In response to Obamacare: We Will All Be Sarah Murnaghan Soon Enough:
Oh I don’t mean to say I don’t feel sympathy for this little girl.
But I mean this: Her family will succeed in politicking on her behalf. With ObamaCare coming, and bureaucrats patrolling for whether it’s cost-justified to save your life or give you that new hip, our health care will increasingly consist of politicking — going to our government to plead for special favor, enlisting the media and, for the well-heeled, even PR companies.
Our nation is no longer one of rights or ownership. It is now one in which we merely plead to the courtiers of government for favors, or to keep something we have in our possession.
This is not accidental. It is the bedrock of the leftist philosophy that the full public gets a vote — by which I mean, the government gets to decide, ostensibly on behalf of “The People” — in everything that occurs in life.
Want to contribute to a cause? The IRS gets a say if you’re donating to the right causes.
Want to build on your property? The state gets to decide if you can, and will require you to buy their goodwill by taking part of your property and dedicating it to “public uses.”
Want to keep your money? What do you mean, your money? You didn’t build that. We all did. We all should have a vote on how to best spend the money which is, by merest happenstance, resting in your pocket at the moment.
You want to live? You want a much needed transplant?
How photogenic are you, and what causes do you believe in? Before we decide whether or not to perform this pricey operation on you, we’ll all have to vote (I mean, the government will vote, on our behalf) about whether your life adds sufficient value to the lives of others, in terms of social welfare and social justice.
This is intolerable. And it will only get worse.
No one really owns what he has worked for; no one’s health care is any longer a contract between him and another, affording him certain legal rights and certain responsibilities.
It’s all now up to one’s ability to file paperwork and lobby government. And then People Wiser Than You will decide what you should have (provisionally) and what should be given to others.
For the Public Good, you understand.
I read a piece by Richard Epstein, I believe, or perhaps it was an interview; I sadly cannot find it now. But his precis was that society needs to function, in dealings between strangers, on impersonal grounds; things must be arms-length, transactional.
For a trivial example: We do not want to show up at the DMV and have the order in the queue determined by who can tell the manager the best sob story. The basic rule — first come, first served — does not take into consideration all the many different circumstances which might argue for why a later-arriving mom with six kids should actually cut in line, so she can make a soccer game; but the basic rule, in its bright-line simplicity, is acceptable as fair. Not always optimal — but fair.
Emotion-based appeals and emotion-based relationships are perfectly normal — and perfectly desirable — in affectionate relationships, familial relationships, friendships. But they are simply corruption and cronyism in the context of dealings with the state. Dealings with the state cannot, or at least must not, devolve into simply currying favor with bureaucratic decision-makers.

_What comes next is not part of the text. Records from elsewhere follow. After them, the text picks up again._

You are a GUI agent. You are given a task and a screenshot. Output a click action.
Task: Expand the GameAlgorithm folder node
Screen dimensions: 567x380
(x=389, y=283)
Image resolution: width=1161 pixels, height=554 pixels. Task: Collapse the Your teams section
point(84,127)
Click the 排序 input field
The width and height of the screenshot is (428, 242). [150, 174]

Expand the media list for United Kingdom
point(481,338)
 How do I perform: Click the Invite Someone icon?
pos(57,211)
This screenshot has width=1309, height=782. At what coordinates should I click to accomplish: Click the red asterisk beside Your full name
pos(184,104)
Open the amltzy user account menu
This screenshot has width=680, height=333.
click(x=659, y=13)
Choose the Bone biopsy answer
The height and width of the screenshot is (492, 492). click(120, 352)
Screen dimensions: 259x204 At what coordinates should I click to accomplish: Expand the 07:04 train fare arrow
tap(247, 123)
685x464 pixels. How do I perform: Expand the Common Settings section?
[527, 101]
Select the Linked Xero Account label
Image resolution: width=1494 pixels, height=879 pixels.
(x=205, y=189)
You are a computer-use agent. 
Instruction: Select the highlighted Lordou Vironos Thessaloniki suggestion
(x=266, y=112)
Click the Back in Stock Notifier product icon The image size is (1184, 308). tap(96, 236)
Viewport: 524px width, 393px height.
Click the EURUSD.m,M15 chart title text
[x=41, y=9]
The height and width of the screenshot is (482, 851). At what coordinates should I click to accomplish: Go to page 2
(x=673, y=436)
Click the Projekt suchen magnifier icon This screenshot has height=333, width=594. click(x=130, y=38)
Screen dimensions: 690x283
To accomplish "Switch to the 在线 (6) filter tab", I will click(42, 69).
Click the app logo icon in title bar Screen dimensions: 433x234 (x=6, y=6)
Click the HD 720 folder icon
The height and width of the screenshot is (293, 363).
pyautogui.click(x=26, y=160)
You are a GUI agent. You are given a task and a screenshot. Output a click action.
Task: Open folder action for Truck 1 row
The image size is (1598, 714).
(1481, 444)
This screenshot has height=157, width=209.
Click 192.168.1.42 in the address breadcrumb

But in the left’s conception of the State, we really are “one big family,” and not just in rhetorical terms: This concept of the relationship between citizen and government includes, necessarily, treating perfect strangers as if they were family members, with bureaucrats deciding among many special pleaders who “most deserves” special treatment, as a father might have to choose between his sons.
I would suggest further that confusing the two forms of transaction, impersonal and personal, not only has deleterious effects on relationships that are (or should be) impersonal, but on those which are actually personal as well, as people no longer distinguish between dealings within the family and dealings without it; but that’s my own take, suggested by 1984, and not part of Epstein’s thoughts.
Make no mistake: We are headed for this dark and dire place where everything you wish to do is subject to a vote of the Committee of the Whole, and everything you do will therefore require appealing to the Committee of the Whole, and outright bribing them for their indulgence by offering property or services to secure their goodwill.
And it’s all by design. This is how they think the world should work. “We’re all connected,” they say, and they mean it. “We’re all part of the family,” they say, and they mean it.
And There You Go: A judge orders her put on the adult list, because, you know, her family was quite convincing, and we all sort of Voted and decided that she should be put on the list. We all had a say, and we all voted this way.
This may sound good.
Except for the guy now condemned to death.
But we’ll ignore that part of this. People enjoy voting on incomplete information because incomplete information permits them to feel better about their decisions — we can ignore all the downsides and only look at the Good Parts, and thus feel that this was an easy decision and we all did right.
The guy who’s going to die is a problem, but he won’t be around too long, and besides, his Q Rating (the rating used in Hollywood to measure an actor’s likability) wasn’t all that great anyway.
I see people on Twitter exulting, “POWER OF SOCIAL MEDIA!!!”
Yes. Power of social media. And in the future, who is permitted to live and who is to be let to die will be determined by… Twitter and Reddit UpDings and DownDings.
And what could possibly go wrong in that plan?